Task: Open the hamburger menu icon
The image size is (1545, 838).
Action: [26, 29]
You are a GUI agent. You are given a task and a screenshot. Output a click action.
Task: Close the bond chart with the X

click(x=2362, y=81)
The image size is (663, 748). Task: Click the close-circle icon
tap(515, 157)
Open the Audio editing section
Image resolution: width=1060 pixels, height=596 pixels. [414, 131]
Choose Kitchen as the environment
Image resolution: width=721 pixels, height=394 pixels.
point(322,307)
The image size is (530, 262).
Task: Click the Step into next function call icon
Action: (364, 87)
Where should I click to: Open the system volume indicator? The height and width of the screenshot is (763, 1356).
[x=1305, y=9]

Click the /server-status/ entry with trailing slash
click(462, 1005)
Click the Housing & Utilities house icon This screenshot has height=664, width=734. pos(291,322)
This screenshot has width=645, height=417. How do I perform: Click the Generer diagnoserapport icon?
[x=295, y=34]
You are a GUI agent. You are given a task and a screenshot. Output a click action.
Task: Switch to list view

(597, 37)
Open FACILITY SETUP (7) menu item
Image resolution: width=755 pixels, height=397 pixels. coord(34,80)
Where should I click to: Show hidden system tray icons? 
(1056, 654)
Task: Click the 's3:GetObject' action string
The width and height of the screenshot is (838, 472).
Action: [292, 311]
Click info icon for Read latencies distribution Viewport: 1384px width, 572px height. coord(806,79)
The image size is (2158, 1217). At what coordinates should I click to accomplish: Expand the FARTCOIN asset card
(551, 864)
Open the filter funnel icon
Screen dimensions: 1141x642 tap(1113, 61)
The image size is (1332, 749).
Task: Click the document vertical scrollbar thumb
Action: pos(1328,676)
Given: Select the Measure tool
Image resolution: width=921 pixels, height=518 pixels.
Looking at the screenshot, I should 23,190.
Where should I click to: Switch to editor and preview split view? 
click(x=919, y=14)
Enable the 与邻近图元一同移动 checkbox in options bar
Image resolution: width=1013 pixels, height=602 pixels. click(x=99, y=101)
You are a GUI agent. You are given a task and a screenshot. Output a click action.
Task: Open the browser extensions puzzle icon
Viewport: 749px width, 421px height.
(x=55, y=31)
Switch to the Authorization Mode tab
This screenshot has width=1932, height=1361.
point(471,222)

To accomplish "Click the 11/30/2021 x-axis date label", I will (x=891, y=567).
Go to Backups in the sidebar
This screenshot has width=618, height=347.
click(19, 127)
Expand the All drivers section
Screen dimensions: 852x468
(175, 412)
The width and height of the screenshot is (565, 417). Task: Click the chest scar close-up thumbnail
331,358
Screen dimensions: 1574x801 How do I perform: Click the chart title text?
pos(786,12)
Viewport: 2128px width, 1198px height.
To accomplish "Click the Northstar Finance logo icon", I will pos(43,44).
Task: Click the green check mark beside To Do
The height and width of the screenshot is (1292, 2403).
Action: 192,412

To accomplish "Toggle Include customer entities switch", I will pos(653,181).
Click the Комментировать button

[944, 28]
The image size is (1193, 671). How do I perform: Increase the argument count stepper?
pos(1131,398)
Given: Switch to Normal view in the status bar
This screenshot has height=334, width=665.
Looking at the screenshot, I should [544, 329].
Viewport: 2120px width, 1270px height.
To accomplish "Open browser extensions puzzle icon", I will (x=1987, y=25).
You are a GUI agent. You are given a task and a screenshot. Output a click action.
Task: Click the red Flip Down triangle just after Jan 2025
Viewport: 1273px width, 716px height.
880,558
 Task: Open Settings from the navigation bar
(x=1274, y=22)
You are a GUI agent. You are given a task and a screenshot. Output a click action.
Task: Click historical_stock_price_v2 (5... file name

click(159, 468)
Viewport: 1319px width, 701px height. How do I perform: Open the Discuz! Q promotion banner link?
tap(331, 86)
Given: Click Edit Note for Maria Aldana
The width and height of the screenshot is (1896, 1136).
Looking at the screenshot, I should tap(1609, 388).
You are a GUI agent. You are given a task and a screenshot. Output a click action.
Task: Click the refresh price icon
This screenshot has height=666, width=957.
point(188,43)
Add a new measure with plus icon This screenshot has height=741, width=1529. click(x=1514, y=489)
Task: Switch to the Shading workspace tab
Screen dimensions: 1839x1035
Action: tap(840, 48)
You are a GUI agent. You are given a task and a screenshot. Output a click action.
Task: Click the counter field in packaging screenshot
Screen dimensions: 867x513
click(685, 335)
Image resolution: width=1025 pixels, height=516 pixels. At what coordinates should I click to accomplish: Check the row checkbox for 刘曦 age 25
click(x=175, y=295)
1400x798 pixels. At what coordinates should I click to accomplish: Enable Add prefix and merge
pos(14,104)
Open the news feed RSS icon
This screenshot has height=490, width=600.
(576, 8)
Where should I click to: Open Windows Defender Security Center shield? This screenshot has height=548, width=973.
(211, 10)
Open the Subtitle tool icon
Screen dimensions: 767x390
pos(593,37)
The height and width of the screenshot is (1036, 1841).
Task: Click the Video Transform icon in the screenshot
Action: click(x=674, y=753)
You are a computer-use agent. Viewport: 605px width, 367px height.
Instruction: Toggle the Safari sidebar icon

---

# Goal of the exercise
Retrieve each line of the data in which the word "extensions" can be found.

# Response
Task: Open the browser extensions puzzle icon
To accomplish "Open browser extensions puzzle icon", I will (x=1987, y=25).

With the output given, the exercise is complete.